Using Custom Models with NeuralFlow

Three ways to integrate your own fine-tuned or proprietary AI models into NeuralFlow pipelines.

FN 1 min read
Using Custom Models with NeuralFlow

While NeuralFlow integrates with all major AI providers, sometimes you need to use your own fine-tuned or proprietary models. This guide covers three ways to bring custom models into your NeuralFlow pipelines.
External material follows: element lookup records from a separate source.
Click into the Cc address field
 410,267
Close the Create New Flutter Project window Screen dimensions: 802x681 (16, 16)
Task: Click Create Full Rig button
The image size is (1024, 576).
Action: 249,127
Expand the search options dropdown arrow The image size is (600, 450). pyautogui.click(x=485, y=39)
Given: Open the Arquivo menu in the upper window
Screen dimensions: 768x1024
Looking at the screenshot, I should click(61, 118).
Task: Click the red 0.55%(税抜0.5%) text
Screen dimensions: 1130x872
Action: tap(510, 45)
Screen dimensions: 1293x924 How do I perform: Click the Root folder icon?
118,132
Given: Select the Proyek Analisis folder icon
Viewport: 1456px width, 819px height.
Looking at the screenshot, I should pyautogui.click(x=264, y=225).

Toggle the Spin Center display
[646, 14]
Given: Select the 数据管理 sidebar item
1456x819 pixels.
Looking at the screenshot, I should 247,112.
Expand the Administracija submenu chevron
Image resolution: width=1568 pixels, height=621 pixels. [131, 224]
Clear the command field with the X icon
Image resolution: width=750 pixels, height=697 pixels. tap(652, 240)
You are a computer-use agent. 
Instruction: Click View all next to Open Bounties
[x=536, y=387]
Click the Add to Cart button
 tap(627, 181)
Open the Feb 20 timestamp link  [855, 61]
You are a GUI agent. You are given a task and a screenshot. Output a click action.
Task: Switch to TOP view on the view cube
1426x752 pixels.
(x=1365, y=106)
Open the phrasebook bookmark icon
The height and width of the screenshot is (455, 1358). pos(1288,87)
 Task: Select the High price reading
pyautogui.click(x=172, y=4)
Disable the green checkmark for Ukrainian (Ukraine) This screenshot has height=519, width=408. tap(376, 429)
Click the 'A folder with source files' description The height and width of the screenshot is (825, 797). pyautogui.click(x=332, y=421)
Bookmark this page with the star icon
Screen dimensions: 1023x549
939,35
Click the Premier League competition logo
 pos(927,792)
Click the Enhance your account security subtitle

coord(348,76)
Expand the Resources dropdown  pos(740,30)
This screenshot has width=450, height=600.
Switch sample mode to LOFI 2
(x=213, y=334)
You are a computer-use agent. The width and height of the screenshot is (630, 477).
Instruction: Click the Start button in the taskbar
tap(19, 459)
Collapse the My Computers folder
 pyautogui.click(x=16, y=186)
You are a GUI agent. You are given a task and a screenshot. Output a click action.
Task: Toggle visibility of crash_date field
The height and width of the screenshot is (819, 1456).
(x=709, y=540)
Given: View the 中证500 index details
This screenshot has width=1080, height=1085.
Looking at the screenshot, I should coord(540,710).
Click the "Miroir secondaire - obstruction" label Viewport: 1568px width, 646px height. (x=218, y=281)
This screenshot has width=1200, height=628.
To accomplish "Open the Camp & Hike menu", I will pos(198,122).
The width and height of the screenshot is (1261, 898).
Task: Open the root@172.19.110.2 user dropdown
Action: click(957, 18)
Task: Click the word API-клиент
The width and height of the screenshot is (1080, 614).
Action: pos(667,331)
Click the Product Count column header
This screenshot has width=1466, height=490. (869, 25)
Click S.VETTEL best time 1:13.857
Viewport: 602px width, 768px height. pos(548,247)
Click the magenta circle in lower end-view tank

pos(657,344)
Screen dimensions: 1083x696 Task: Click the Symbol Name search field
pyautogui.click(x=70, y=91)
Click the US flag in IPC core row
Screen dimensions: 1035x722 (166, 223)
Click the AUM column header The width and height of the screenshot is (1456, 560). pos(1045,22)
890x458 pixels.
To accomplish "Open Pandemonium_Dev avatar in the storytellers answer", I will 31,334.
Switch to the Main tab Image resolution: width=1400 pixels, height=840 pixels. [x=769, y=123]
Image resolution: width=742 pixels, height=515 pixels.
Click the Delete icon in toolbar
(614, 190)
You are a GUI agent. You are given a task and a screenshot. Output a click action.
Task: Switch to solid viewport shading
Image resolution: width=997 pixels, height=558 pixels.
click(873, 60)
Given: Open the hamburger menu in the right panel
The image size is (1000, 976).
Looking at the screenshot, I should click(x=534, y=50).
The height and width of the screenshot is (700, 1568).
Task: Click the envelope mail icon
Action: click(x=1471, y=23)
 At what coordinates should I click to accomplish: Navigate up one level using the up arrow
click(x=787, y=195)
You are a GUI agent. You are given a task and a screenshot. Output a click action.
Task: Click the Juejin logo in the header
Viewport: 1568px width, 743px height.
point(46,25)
Option 1: Model API Endpoint

If your model is already deployed behind an API, you can connect it to NeuralFlow as a custom endpoint:


from neuralflow import CustomModel

model = CustomModel(
    name="my-fine-tuned-bert",
    endpoint="https://models.mycompany.com/bert-v2/predict",
    auth={"type": "bearer", "token_env": "MY_MODEL_TOKEN"},
    input_schema={"text": "string"},
    output_schema={"label": "string", "score": "number"}
)
    

Option 2: Container Deployment

Upload your model as a Docker container, and NeuralFlow handles scaling, monitoring, and load balancing:


# Package your model
nf model package ./my-model --runtime python3.11 --gpu a100

# Deploy to NeuralFlow's infrastructure
nf model deploy my-fine-tuned-bert:v2 --replicas 3 --gpu-type a100
    

Option 3: Hugging Face Integration

Deploy any Hugging Face model directly:


from neuralflow import HuggingFaceModel

model = HuggingFaceModel(
    repo="myorg/custom-sentiment-v3",
    task="text-classification",
    device="cuda"
)
    

Performance Tips

  • Use GPU instances for transformer models — CPU inference is 10-50x slower
  • Enable request batching for throughput-sensitive pipelines
  • Set up auto-scaling rules based on queue depth, not just CPU usage
  • Cache responses for deterministic inputs to reduce costs